- **WHAT YOU SHOULD DO**
Copy out, word for word, the part of the data that opens with the line containing "Click the 规则二 link" and closes with the line containing "click(x=392, y=240)", both of those lines included.

- **SUPPLIED INFORMATION**
## Start
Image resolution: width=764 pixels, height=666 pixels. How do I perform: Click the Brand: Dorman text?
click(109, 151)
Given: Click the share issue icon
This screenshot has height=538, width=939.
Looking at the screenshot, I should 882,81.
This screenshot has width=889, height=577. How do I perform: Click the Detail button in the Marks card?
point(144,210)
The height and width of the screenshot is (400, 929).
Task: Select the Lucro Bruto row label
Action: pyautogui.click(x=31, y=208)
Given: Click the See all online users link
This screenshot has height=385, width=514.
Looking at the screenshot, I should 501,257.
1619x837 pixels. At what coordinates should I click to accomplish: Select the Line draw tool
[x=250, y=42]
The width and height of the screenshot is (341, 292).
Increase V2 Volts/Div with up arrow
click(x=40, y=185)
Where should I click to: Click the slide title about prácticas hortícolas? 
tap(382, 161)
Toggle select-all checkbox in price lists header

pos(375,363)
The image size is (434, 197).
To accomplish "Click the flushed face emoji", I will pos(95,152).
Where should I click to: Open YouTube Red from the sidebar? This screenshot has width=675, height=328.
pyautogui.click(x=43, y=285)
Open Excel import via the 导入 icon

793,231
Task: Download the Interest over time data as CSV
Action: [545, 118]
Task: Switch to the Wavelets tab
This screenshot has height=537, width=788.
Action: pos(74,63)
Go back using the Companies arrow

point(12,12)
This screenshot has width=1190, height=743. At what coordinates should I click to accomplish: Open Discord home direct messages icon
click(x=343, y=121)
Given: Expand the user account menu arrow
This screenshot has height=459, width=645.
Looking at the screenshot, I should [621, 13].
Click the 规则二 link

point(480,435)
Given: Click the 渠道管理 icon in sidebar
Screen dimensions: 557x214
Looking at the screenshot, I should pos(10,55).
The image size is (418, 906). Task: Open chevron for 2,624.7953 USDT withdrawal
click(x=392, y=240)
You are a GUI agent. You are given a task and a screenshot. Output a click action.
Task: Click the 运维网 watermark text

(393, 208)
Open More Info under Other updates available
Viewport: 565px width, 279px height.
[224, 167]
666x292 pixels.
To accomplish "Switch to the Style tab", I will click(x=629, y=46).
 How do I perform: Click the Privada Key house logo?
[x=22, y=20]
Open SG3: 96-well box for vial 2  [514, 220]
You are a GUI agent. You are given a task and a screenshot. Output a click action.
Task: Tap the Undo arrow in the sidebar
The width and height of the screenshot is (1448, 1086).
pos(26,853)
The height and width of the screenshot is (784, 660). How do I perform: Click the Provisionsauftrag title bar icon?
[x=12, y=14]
## End
- **THE ANSWER**
Click the 规则二 link

point(480,435)
Given: Click the 渠道管理 icon in sidebar
Screen dimensions: 557x214
Looking at the screenshot, I should pos(10,55).
The image size is (418, 906). Task: Open chevron for 2,624.7953 USDT withdrawal
click(x=392, y=240)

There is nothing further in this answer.